Política

El pico de casos sembró dudas en la cumbre de Olivos, pero se mantiene el plan de volver a la fase 3

El pico de casos sembró dudas en la cumbre de Olivos, pero se mantiene el plan de volver a la fase 3

Podía pasar y pasó: asomó un cisne negro. Un rato antes de que Alberto Fernández, Axel Kicillof y Horacio Rodríguez Larreta se sienten en la Quinta de Olivos a bosquejar la reapertura de la cuarentena, apareció el dato más temido: 4.249 contagios.

La cifra generó ruido porque reflejó un triple récord -nacional, en la Ciudad de Buenos Aires y en la provincia- y se coló, luego, en la charla de Olivos. Así y todo, no alterará el plan para que el AMBA retome a partir del sábado la fase 3, con la reapertura de comercios incluida. Así se lo confrimaron a Clarín fuentes de Nación, provincia y Ciudad.


El viernes al mediodía, Fernández, Rodríguez Larreta y Kicillof, más invitados online -posiblemente Gerardo Morales y/o Jorge Capitanich- anunciarán la reapertura de actividades que se cerraron en la última extensión de la cuarentena.​

La fase 3 implica volver al nivel de apertura que rigió hasta el 30 de junio: comercios de cercania abiertos, todo el sector industrial, profesiones liberales autorizadas y take away en resataurantes, bares y algunos negocios. En CABA, además, volverán los runners.

Minutos antes de las 19, el horario original pactado para la cumbre, circuló el pre-informe del Reporte Diario con el mal dato: contra los pronósticos, la curva de casos mostró un ascenso luego de varios días dentro de un rango de entre 3000 y 3500 casos.

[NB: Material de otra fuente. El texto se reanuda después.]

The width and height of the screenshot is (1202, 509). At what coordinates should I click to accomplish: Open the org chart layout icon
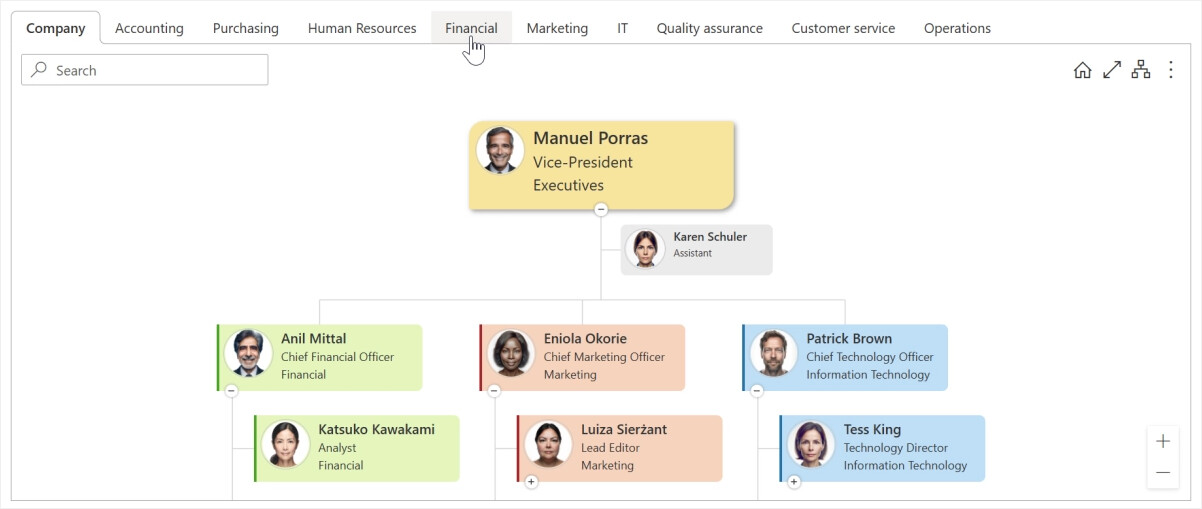[1140, 70]
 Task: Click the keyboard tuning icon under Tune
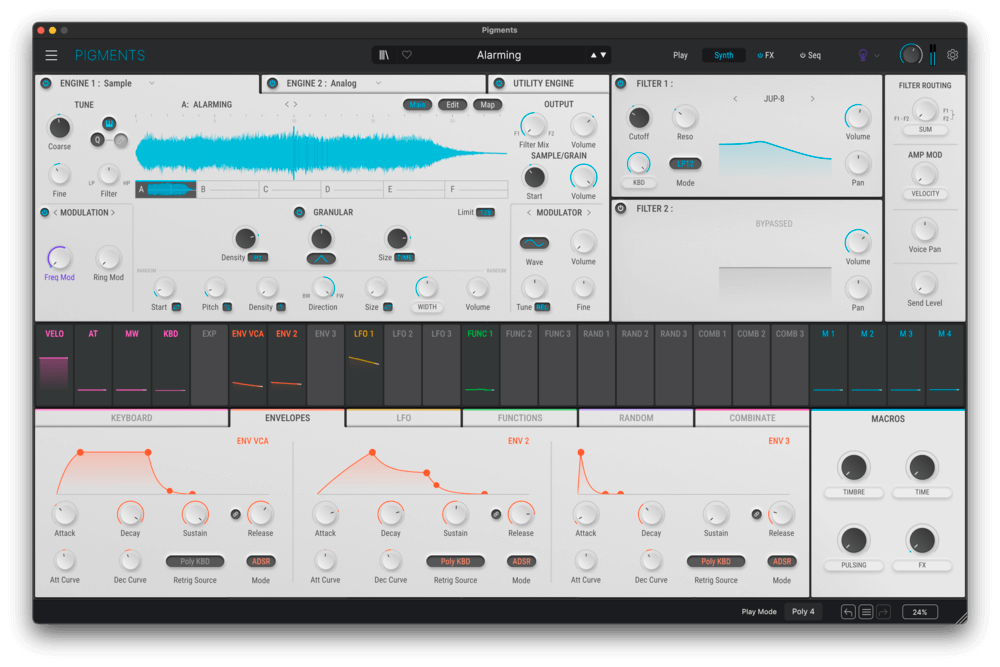108,123
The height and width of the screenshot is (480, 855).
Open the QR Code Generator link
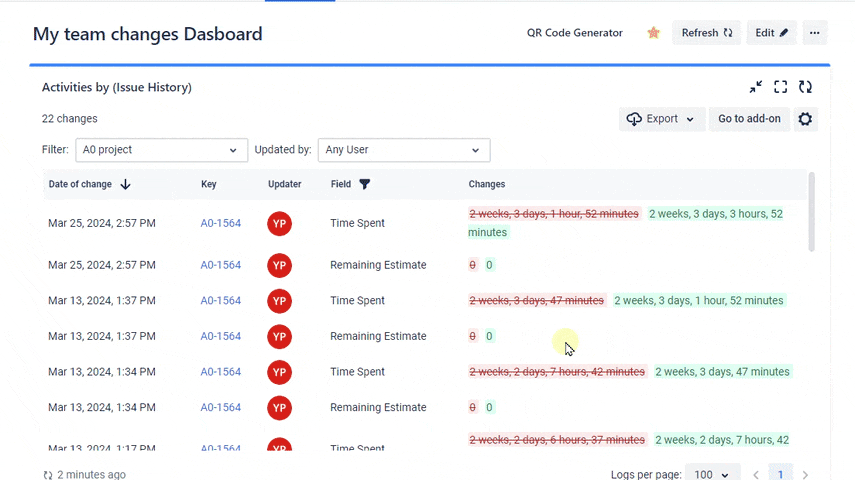pos(574,33)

El dato condicionó la charla en Olivos entre el pesidente y los gobernadores bonaerense y porteño, a los que se sumaron los jefes de Gabinete Santiago Cafiero, Carlos Bianco y Felipe Miguel, los ministros de Salud Daniel Gollán y Fernán Quirós, y el vice de CABA, Diego Santilli.

Vilma Ibarra, la secretaria de Legal y Técnica que redacta los DNU, y el secretario General de la presidencia Julio Vitobello completaron la mesa.

Desde el lunes, cuando se vieron en las oficinas de Larreta en la calle Uspallata, estaba firme la idea de dejar atrás la cuarentena rígida y volver a la fase 3 que rigió hasta el 30 de junio.

El lunes, lo acordaron Kicillof y Larreta mientras, en Olivos, Fernández lo charló largo con el ministro de Salud GInés González García. El martes el gobernador bonaerense lo conversó con los intendentes y se definió el marco general: regreso a fase 3, con algunas diferencias entre CABA y conurbano, como el running con DNI.

Hasta el informe del jueves, desde Nación, CABA y provincia se coincidió en un criterio: el endurecimiento sirvió para amesetar la cantidad de contagios y le dio un alivio al sistema sanitario respecto a las camas UTI.